Provided records |
((

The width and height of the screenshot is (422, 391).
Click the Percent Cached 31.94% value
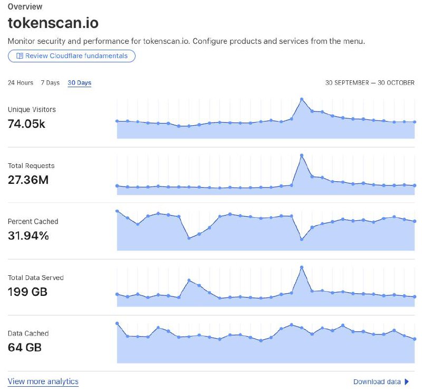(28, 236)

))
((

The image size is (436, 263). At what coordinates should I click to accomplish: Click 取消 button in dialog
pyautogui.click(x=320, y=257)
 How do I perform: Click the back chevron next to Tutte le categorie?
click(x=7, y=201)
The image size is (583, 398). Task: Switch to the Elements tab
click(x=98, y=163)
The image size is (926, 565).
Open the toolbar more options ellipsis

))
((

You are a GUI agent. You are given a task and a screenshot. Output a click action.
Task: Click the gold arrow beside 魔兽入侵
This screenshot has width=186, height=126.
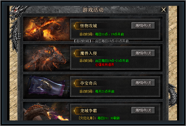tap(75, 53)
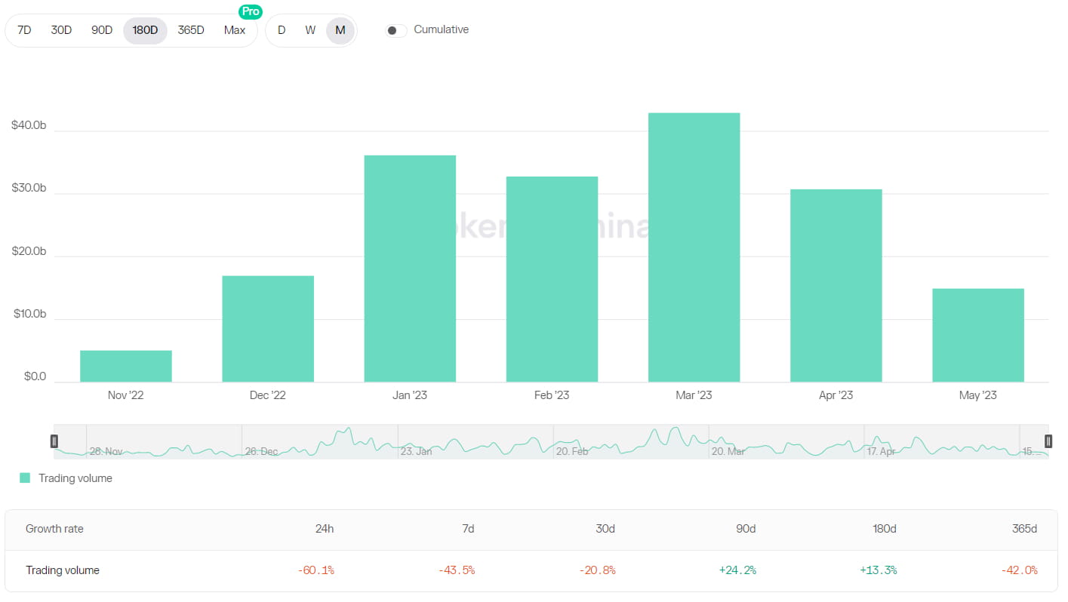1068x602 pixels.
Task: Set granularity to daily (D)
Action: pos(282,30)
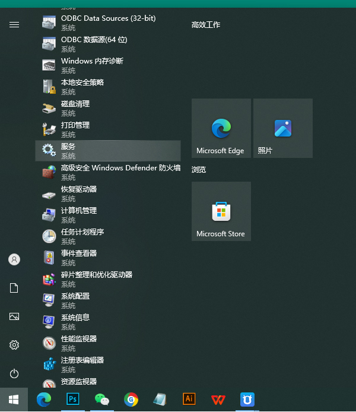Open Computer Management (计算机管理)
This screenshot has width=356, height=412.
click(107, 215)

))

Prompt |
Take the part of the items that opens with the line containing "You are a GUI" and closes with the line containing "click(107, 215)", and substitute "silver arrow" for "gold arrow" throughout it. Reproduce only those lines, with everything else unchanged and the pictures left out.

Result below |
You are a GUI agent. You are given a task and a screenshot. Output a click action.
Task: Click the silver arrow beside 魔兽入侵
This screenshot has width=186, height=126.
tap(75, 53)
1068x602 pixels.
Task: Set granularity to daily (D)
Action: pos(282,30)
Open Computer Management (计算机管理)
This screenshot has width=356, height=412.
click(107, 215)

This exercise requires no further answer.